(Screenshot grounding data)
++++++++
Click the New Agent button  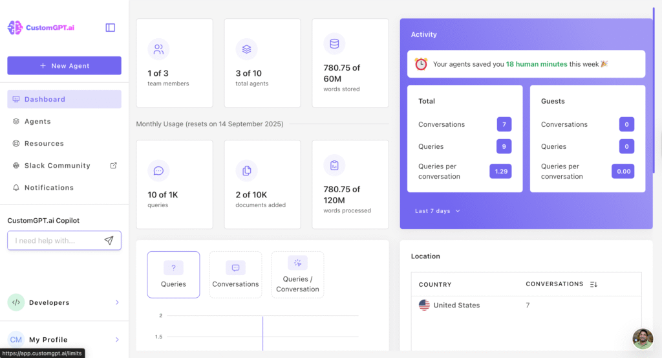click(x=64, y=65)
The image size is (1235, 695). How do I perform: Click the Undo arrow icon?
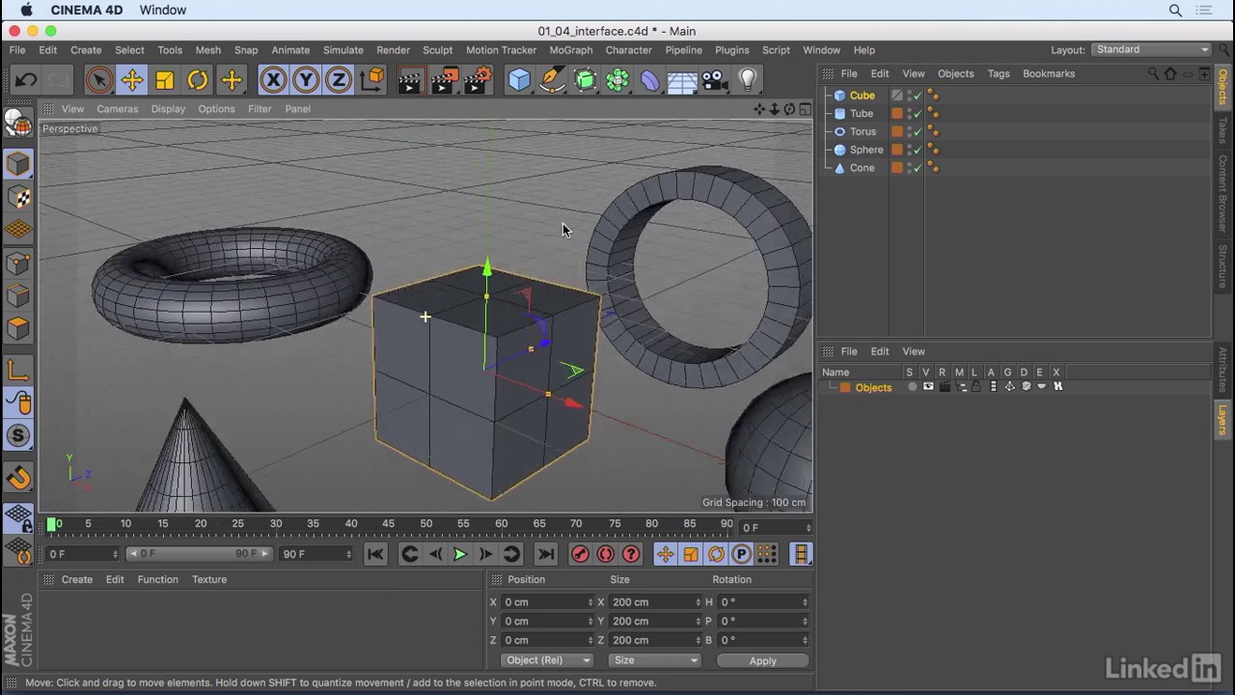(26, 80)
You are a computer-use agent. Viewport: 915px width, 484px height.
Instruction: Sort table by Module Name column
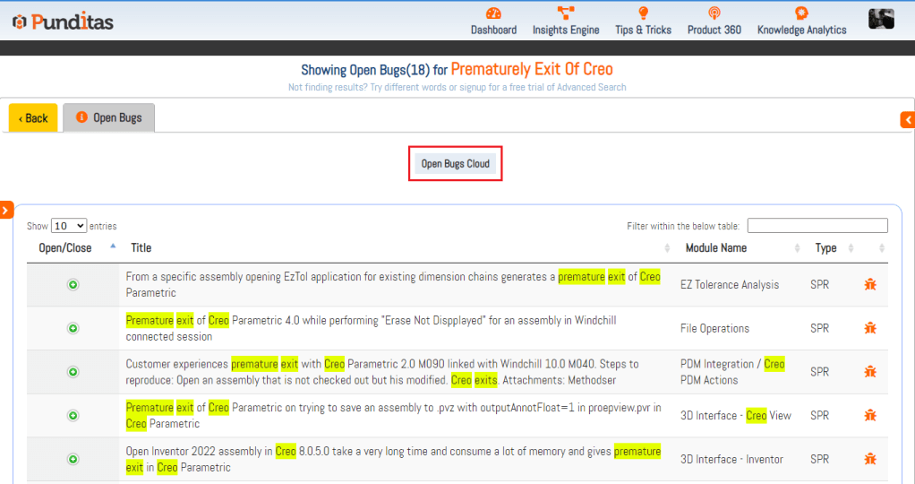point(715,248)
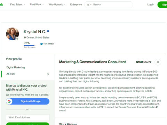
Task: Click the search magnifier icon
Action: (x=88, y=5)
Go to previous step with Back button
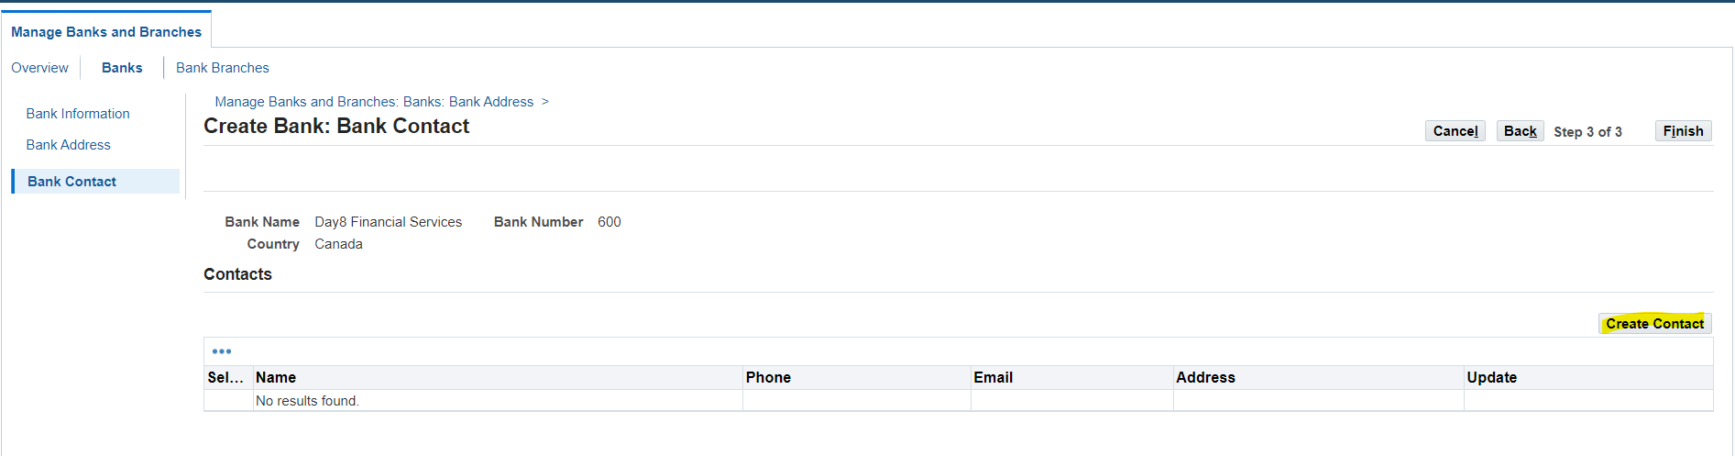 point(1520,131)
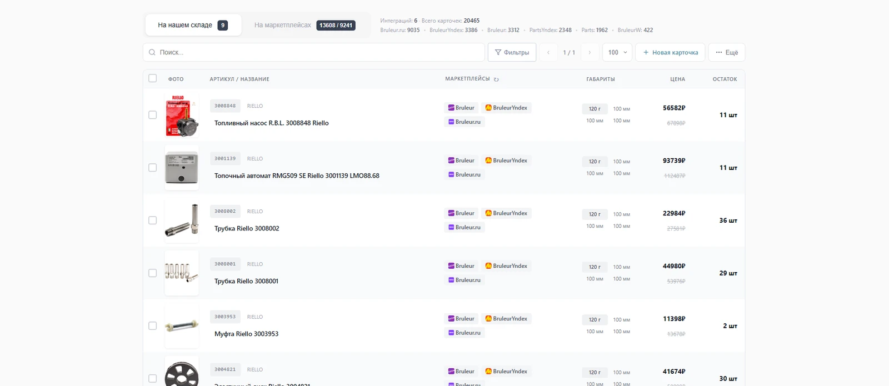Click the BruleurYndex badge for item 3008848

506,108
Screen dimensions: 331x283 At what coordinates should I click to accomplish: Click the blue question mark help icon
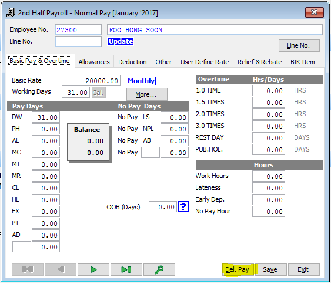(183, 206)
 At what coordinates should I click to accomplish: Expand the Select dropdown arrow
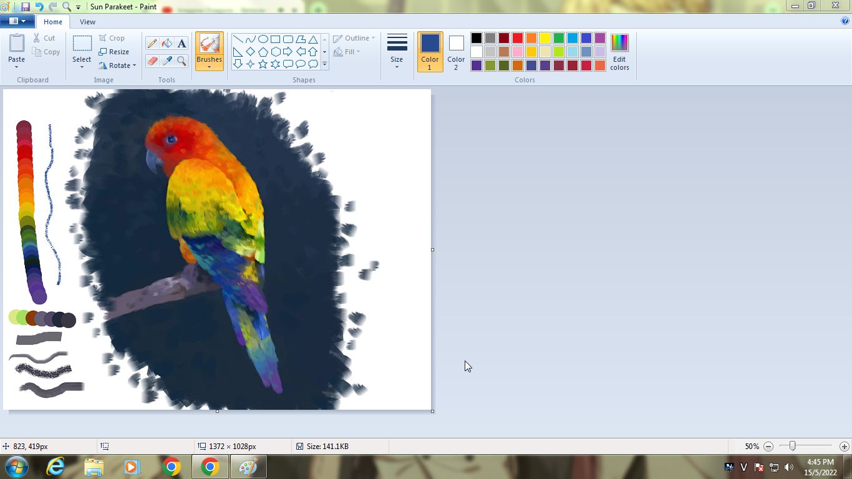[82, 66]
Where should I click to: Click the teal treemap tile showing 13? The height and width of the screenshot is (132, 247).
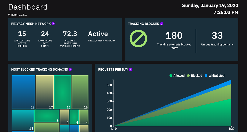[23, 120]
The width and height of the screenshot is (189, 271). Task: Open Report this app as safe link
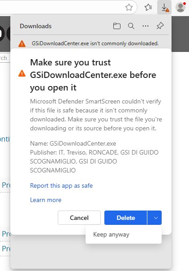tap(61, 185)
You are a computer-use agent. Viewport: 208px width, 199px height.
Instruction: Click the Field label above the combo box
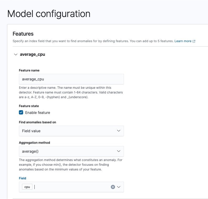pyautogui.click(x=23, y=178)
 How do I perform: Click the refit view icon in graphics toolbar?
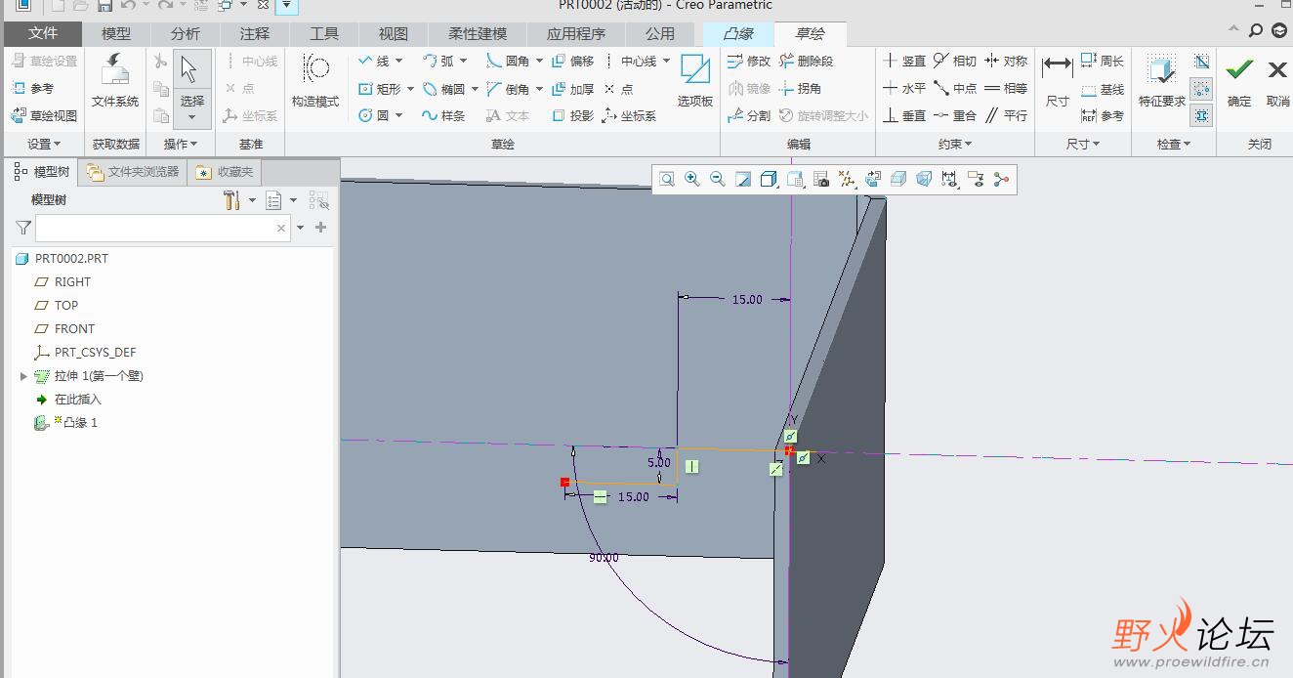tap(667, 179)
++++++++
In the data above, find the line containing "Where should I"; from there, please write out each line through the end, exactly, with the pictures omitted.

» SOLVED PROBLEM:
Where should I click to: Click the teal treemap tile showing 13? The height and width of the screenshot is (132, 247).
[23, 120]
The width and height of the screenshot is (189, 271). Task: Open Report this app as safe link
tap(61, 185)
You are a computer-use agent. Viewport: 208px width, 199px height.
Instruction: Click the Field label above the combo box
pyautogui.click(x=23, y=178)
 How do I perform: Click the refit view icon in graphics toolbar?
tap(667, 179)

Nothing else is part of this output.